{Reference Type}: Journal Article {Title}: Ketamine and electroconvulsive therapy for severe depression: A network meta-analysis of efficacy and safety. {Author}: Liu Y;Yang J;Liu Y; {Journal}: J Psychiatr Res {Volume}: 175 {Issue}: 0 {Year}: 2024 May 11 {Factor}: 5.25 {DOI}: 10.1016/j.jpsychires.2024.05.022 {Abstract}: BACKGROUND: Ketamine, electroconvulsive therapy (ECT), and their combination are effective for treating severe depression, but few large-scale studies have compared these.

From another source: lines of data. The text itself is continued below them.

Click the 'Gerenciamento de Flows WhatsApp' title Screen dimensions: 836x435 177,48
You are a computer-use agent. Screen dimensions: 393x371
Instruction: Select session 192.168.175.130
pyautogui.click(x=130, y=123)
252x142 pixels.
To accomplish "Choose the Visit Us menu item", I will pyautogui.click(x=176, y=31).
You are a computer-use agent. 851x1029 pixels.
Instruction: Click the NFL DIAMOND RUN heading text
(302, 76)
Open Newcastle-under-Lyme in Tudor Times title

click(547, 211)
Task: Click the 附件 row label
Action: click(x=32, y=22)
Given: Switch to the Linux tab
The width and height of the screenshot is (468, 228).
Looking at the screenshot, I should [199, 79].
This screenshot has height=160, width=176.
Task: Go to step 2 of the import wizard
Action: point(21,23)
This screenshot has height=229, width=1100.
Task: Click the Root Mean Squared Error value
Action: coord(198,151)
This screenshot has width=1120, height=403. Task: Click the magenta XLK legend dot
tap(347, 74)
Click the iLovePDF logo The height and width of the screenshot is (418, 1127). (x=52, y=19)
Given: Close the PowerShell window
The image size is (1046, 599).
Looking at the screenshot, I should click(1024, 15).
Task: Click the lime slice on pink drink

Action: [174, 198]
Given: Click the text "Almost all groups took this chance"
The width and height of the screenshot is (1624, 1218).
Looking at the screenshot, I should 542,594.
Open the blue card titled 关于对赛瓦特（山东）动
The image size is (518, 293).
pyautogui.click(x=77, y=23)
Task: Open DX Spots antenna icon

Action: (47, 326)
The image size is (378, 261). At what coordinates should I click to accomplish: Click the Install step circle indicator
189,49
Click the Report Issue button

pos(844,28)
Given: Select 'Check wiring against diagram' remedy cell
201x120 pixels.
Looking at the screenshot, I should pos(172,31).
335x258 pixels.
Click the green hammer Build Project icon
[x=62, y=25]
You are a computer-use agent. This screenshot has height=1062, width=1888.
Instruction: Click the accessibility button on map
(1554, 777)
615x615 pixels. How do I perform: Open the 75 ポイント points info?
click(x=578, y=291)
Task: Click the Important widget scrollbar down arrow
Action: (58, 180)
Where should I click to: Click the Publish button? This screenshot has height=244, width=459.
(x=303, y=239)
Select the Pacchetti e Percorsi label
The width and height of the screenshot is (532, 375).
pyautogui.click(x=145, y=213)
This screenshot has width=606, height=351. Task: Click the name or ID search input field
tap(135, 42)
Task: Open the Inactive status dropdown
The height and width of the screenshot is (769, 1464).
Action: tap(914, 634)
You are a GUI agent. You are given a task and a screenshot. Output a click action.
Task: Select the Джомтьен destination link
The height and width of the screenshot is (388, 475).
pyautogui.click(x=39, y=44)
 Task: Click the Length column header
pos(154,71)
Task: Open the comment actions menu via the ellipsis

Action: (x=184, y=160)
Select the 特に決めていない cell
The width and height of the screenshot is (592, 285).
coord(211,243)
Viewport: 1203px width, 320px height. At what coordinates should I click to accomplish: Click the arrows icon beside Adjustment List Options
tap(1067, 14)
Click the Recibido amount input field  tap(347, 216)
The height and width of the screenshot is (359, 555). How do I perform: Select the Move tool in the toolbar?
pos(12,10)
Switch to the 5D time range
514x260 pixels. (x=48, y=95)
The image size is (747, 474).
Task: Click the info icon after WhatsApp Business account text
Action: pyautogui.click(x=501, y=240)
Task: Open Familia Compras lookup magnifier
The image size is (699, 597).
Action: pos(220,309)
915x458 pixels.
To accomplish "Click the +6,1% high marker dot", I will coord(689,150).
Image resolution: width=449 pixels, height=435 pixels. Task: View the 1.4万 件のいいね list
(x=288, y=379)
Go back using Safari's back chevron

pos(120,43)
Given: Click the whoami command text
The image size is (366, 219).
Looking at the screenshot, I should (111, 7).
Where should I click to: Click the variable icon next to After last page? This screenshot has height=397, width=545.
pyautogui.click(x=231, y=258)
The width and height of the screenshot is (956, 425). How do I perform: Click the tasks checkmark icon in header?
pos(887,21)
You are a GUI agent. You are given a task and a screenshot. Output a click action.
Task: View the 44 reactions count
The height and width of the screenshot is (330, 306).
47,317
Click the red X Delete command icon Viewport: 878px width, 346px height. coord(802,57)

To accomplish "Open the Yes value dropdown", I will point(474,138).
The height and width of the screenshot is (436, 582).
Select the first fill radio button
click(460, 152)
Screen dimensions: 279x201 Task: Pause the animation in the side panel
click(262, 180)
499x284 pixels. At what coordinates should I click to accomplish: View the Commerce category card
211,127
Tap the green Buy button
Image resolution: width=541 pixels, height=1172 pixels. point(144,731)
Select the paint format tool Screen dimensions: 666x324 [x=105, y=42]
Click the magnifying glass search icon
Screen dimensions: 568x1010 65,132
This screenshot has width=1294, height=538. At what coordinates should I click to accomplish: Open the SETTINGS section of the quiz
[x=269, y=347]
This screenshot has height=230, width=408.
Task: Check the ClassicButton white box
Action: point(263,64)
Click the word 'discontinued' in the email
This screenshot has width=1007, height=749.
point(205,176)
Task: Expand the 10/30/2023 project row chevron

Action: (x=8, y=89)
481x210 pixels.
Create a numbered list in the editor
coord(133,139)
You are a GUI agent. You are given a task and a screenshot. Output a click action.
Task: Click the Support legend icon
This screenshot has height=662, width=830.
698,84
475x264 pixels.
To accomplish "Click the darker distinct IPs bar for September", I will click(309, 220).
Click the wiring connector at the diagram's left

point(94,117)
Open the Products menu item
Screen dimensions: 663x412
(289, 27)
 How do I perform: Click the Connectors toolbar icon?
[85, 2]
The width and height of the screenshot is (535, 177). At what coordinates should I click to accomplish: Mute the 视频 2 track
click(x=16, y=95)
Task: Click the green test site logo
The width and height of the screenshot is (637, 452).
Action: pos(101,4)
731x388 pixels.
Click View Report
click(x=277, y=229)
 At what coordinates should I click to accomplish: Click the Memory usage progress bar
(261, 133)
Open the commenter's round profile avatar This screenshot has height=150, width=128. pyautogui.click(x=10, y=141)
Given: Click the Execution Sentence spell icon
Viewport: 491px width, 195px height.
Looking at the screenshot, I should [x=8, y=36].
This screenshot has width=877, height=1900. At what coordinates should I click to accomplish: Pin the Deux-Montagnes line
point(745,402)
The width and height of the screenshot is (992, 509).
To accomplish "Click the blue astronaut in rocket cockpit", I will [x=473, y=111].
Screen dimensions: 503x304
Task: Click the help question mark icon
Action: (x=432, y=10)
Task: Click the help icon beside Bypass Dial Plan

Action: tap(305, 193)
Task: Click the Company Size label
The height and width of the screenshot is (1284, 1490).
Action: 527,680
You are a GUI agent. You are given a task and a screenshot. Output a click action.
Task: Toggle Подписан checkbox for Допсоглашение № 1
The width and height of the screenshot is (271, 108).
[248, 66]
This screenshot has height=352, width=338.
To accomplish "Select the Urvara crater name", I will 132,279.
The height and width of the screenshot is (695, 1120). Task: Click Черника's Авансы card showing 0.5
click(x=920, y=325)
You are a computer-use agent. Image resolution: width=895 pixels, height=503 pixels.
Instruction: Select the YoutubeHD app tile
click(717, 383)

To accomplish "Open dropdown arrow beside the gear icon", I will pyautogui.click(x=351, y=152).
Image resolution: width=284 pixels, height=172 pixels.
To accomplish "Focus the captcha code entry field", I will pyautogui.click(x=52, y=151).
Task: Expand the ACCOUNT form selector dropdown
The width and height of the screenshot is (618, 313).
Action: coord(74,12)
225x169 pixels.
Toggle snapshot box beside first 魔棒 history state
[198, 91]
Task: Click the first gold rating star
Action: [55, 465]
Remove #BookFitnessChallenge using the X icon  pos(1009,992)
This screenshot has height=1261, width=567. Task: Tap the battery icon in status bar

METHODS: We searched databases for randomized controlled trials (RCTs) using ketamine, ECT, ketamine + ECT, or placebo for severe depression. Standardized measures were efficacy outcomes. Risk of bias was assessed. Stata and ADDIS were used for network meta-analysis (NMA) comparing efficacy and adverse reactions post-treatment. This study was registered on PROSPERO (CRD42023476740).
RESULTS: 17 RCTs with 1370 patients were included. NMA showed ECT and ketamine improved Hamilton Depression Rating Scale (HDRS) versus placebo; other comparisons not significant. Rank probabilities showed highest probability for ECT, followed by ketamine + ECT, ketamine, placebo. No differences in Montgomery-Asberg Depression Rating Scale (MADRS); highest rank probability again for ECT, followed by ketamine + ECT, ketamine, placebo.
CONCLUSIONS: Analysis suggests ECT superior to ketamine and their combination for improving depressive severity, but individualized treatment selection warranted. Higher adverse reactions with ketamine + ECT need further study for optimized combined use.